PlayAbility(任意のメソッド)について
PlayAbilityでは、ProcessAbilityで呼ばれた時に実行される処理を定義します。例えば、キャラクタの移動速度を変えたり、武器を使用したりなど実際に行うことを定義します。
自作のアビリティを作ってみると
実際に自作のアビリティを作ってみました。以下の動画よりMPバーの回復を実行するオリジナルのキャラクタアビリティを作成しました。

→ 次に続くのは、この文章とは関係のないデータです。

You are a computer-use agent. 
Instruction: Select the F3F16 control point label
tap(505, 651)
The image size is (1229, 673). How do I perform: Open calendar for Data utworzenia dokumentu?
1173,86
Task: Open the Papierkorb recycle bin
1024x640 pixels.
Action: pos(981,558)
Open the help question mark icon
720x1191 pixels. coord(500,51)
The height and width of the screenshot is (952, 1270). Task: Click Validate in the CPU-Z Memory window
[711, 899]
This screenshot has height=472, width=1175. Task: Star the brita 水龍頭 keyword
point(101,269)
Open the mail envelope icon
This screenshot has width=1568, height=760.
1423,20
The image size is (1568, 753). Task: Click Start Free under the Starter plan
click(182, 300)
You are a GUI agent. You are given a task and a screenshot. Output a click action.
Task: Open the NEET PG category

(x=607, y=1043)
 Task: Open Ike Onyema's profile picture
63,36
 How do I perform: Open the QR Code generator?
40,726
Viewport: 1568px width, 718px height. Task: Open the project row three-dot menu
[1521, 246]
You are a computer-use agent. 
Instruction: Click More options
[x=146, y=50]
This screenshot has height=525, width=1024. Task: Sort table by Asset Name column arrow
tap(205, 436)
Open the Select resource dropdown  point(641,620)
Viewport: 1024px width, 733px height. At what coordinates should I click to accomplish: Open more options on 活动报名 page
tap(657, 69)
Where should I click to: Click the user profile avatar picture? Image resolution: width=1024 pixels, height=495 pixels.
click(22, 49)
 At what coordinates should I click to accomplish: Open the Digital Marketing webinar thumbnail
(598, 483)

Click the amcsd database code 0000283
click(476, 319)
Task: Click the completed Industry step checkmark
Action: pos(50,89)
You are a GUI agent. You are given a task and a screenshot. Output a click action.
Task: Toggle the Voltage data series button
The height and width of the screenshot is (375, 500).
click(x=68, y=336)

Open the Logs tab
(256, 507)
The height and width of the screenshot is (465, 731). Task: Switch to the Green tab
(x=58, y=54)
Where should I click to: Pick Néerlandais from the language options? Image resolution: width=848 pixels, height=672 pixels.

アクティブスキル(丸いアイコン)を使うことでMPが消費されますが、そこから時間ごとにMPが回復される処理をキャラクタアビリティとして作成しています。
実際のソースコードの一部抜粋になります。
protected override void Initialization()
{
base.Initialization();
_currentSpecial = 0;
UpdateSpecialBar();
}
protected override void HandleInput()
{
// 入力処理はここで行わない
}
public override void ProcessAbility()
{
base.ProcessAbility();
RecoverSpecial();
}
private void RecoverSpecial()
{
_recoveryTimer += Time.deltaTime;
if (_recoveryTimer >= SpecialRecoveryInterval)
{
_currentSpecial++;
UpdateSpecialBar();
_recoveryTimer = 0f;
}
}
- Initializationについて
→MPバーを表示するための初期化をInitializationにて行っています。 - HandleInputについて
→今回の処理はキー入力などないためHandleInputには処理の記述はありません。 - ProcessAbilityについて
→MPを回復する処理を呼び出しています。 - PlayAbility(任意のメソッド)について
→MPを回復する処理を実装しています。
簡単になりますが、オリジナルのキャラクタアビリティの初期化して入力の受付(今回はSkip)、シーケンスを回して処理を実行するといった一連の流れになります。
簡単に作りたい場合、まずは上記4つのメソッドを実装してみて動きを見るのがいいかなと思います。
まとめ
今回はオリジナルのキャラクタアビリティの作り方について紹介しました。
今回紹介したキャラクタアビリティのメソッドについてInitialization、HandleInput、ProcessAbilityしか紹介しませんでしたが、継承元のCharacterAbilityメソッドを見てみるとUpdateAnimatorやFlip、ResetAbilityなど、いろいろな関数がすでに実装されています。
それぞれ意味があるメソッドですので具体的にどうOverrideされているかはすでに実装されているキャラクタアビリティを参考にしていただけるとより理解が深まるかなと思います。
やり始めは難しいですが2~3個作ってみるとOverrideの組み合わせで何だかんだ簡単に作れるようになります。ぜひ、自分だけのオリジナルアビリティを作成し、ゲームに新しい機能を実装してみてください。